* **Task objective**: Recast the material below as a numbered list, one line per item, with blank lines omitted.

* **Data rows**:
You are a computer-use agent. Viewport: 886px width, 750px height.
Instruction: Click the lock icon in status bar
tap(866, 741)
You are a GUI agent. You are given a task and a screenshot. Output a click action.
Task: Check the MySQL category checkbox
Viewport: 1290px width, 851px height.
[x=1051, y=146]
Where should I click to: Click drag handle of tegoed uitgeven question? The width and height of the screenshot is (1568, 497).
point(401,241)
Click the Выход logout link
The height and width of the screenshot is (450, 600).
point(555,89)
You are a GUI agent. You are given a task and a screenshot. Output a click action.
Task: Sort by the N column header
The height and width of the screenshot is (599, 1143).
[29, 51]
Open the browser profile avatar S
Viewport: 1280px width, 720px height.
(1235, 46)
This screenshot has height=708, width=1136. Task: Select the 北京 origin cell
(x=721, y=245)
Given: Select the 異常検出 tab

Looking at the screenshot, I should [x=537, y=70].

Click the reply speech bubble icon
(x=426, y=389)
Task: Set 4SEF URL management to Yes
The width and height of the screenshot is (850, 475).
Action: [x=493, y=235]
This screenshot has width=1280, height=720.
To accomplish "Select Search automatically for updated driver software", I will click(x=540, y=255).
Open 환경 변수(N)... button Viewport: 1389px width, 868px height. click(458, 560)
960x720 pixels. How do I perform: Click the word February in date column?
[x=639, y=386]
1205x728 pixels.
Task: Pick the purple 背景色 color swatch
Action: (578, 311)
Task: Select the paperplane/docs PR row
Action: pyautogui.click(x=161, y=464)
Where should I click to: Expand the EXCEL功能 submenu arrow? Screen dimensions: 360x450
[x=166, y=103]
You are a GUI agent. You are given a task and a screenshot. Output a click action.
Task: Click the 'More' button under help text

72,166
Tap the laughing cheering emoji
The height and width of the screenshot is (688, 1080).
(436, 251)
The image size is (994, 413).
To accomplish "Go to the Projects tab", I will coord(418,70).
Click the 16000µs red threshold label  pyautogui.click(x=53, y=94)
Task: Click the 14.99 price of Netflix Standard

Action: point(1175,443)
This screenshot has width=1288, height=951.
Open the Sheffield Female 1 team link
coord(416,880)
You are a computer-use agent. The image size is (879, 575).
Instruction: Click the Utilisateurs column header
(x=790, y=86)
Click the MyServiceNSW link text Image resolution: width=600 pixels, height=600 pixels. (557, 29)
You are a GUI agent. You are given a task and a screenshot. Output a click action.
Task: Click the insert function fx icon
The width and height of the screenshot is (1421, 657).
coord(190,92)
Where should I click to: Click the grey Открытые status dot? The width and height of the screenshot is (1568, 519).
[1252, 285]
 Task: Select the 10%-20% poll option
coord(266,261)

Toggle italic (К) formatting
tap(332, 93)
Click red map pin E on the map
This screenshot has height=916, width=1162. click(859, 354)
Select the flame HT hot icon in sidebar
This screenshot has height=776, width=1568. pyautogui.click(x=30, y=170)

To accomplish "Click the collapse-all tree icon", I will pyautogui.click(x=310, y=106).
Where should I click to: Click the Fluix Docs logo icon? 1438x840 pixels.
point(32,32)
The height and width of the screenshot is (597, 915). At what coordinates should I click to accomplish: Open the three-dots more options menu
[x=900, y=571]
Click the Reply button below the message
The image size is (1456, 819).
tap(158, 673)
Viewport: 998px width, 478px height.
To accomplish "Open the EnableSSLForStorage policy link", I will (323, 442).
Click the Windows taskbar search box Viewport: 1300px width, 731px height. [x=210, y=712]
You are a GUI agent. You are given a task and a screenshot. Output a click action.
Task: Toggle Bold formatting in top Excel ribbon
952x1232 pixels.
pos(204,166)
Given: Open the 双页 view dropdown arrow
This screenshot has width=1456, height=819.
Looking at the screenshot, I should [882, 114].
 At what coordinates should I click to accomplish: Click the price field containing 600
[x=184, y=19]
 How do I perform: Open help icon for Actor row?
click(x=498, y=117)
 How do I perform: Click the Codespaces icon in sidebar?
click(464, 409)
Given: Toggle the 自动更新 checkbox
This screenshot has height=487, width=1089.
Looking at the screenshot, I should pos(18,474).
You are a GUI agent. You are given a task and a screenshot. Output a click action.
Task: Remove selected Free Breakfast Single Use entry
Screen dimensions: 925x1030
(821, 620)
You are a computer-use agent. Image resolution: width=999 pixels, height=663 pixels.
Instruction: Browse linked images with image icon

* **Task solution**:
1. You are a computer-use agent. Viewport: 886px width, 750px height.
2. Instruction: Click the lock icon in status bar
3. tap(866, 741)
4. You are a GUI agent. You are given a task and a screenshot. Output a click action.
5. Task: Check the MySQL category checkbox
6. Viewport: 1290px width, 851px height.
7. [x=1051, y=146]
8. Where should I click to: Click drag handle of tegoed uitgeven question? The width and height of the screenshot is (1568, 497).
9. point(401,241)
10. Click the Выход logout link
11. The height and width of the screenshot is (450, 600).
12. point(555,89)
13. You are a GUI agent. You are given a task and a screenshot. Output a click action.
14. Task: Sort by the N column header
15. The height and width of the screenshot is (599, 1143).
16. [29, 51]
17. Open the browser profile avatar S
18. Viewport: 1280px width, 720px height.
19. (1235, 46)
20. This screenshot has height=708, width=1136. Task: Select the 北京 origin cell
21. (x=721, y=245)
22. Given: Select the 異常検出 tab
23. Looking at the screenshot, I should [x=537, y=70].
24. Click the reply speech bubble icon
25. (x=426, y=389)
26. Task: Set 4SEF URL management to Yes
27. The width and height of the screenshot is (850, 475).
28. Action: [x=493, y=235]
29. This screenshot has width=1280, height=720.
30. To accomplish "Select Search automatically for updated driver software", I will click(x=540, y=255).
31. Open 환경 변수(N)... button Viewport: 1389px width, 868px height. click(458, 560)
32. 960x720 pixels. How do I perform: Click the word February in date column?
33. [x=639, y=386]
34. 1205x728 pixels.
35. Task: Pick the purple 背景色 color swatch
36. Action: (578, 311)
37. Task: Select the paperplane/docs PR row
38. Action: pyautogui.click(x=161, y=464)
39. Where should I click to: Expand the EXCEL功能 submenu arrow? Screen dimensions: 360x450
40. [x=166, y=103]
41. You are a GUI agent. You are given a task and a screenshot. Output a click action.
42. Task: Click the 'More' button under help text
43. 72,166
44. Tap the laughing cheering emoji
45. The height and width of the screenshot is (688, 1080).
46. (436, 251)
47. The image size is (994, 413).
48. To accomplish "Go to the Projects tab", I will coord(418,70).
49. Click the 16000µs red threshold label  pyautogui.click(x=53, y=94)
50. Task: Click the 14.99 price of Netflix Standard
51. Action: point(1175,443)
52. This screenshot has width=1288, height=951.
53. Open the Sheffield Female 1 team link
54. coord(416,880)
55. You are a computer-use agent. The image size is (879, 575).
56. Instruction: Click the Utilisateurs column header
57. (x=790, y=86)
58. Click the MyServiceNSW link text Image resolution: width=600 pixels, height=600 pixels. (557, 29)
59. You are a GUI agent. You are given a task and a screenshot. Output a click action.
60. Task: Click the insert function fx icon
61. The width and height of the screenshot is (1421, 657).
62. coord(190,92)
63. Where should I click to: Click the grey Открытые status dot? The width and height of the screenshot is (1568, 519).
64. [1252, 285]
65.  Task: Select the 10%-20% poll option
66. coord(266,261)
67. Toggle italic (К) formatting
68. tap(332, 93)
69. Click red map pin E on the map
70. This screenshot has height=916, width=1162. click(859, 354)
71. Select the flame HT hot icon in sidebar
72. This screenshot has height=776, width=1568. pyautogui.click(x=30, y=170)
73. To accomplish "Click the collapse-all tree icon", I will pyautogui.click(x=310, y=106).
74. Where should I click to: Click the Fluix Docs logo icon? 1438x840 pixels.
75. point(32,32)
76. The height and width of the screenshot is (597, 915). At what coordinates should I click to accomplish: Open the three-dots more options menu
77. [x=900, y=571]
78. Click the Reply button below the message
79. The image size is (1456, 819).
80. tap(158, 673)
81. Viewport: 998px width, 478px height.
82. To accomplish "Open the EnableSSLForStorage policy link", I will (323, 442).
83. Click the Windows taskbar search box Viewport: 1300px width, 731px height. [x=210, y=712]
84. You are a GUI agent. You are given a task and a screenshot. Output a click action.
85. Task: Toggle Bold formatting in top Excel ribbon
86. 952x1232 pixels.
87. pos(204,166)
88. Given: Open the 双页 view dropdown arrow
89. This screenshot has width=1456, height=819.
90. Looking at the screenshot, I should [882, 114].
91.  At what coordinates should I click to accomplish: Click the price field containing 600
92. [x=184, y=19]
93.  How do I perform: Open help icon for Actor row?
94. click(x=498, y=117)
95.  How do I perform: Click the Codespaces icon in sidebar?
96. click(464, 409)
97. Given: Toggle the 自动更新 checkbox
98. This screenshot has height=487, width=1089.
99. Looking at the screenshot, I should pos(18,474).
100. You are a GUI agent. You are given a task and a screenshot. Output a click action.
101. Task: Remove selected Free Breakfast Single Use entry
102. Screen dimensions: 925x1030
103. (821, 620)
104. You are a computer-use agent. Image resolution: width=999 pixels, height=663 pixels.
105. Instruction: Browse linked images with image icon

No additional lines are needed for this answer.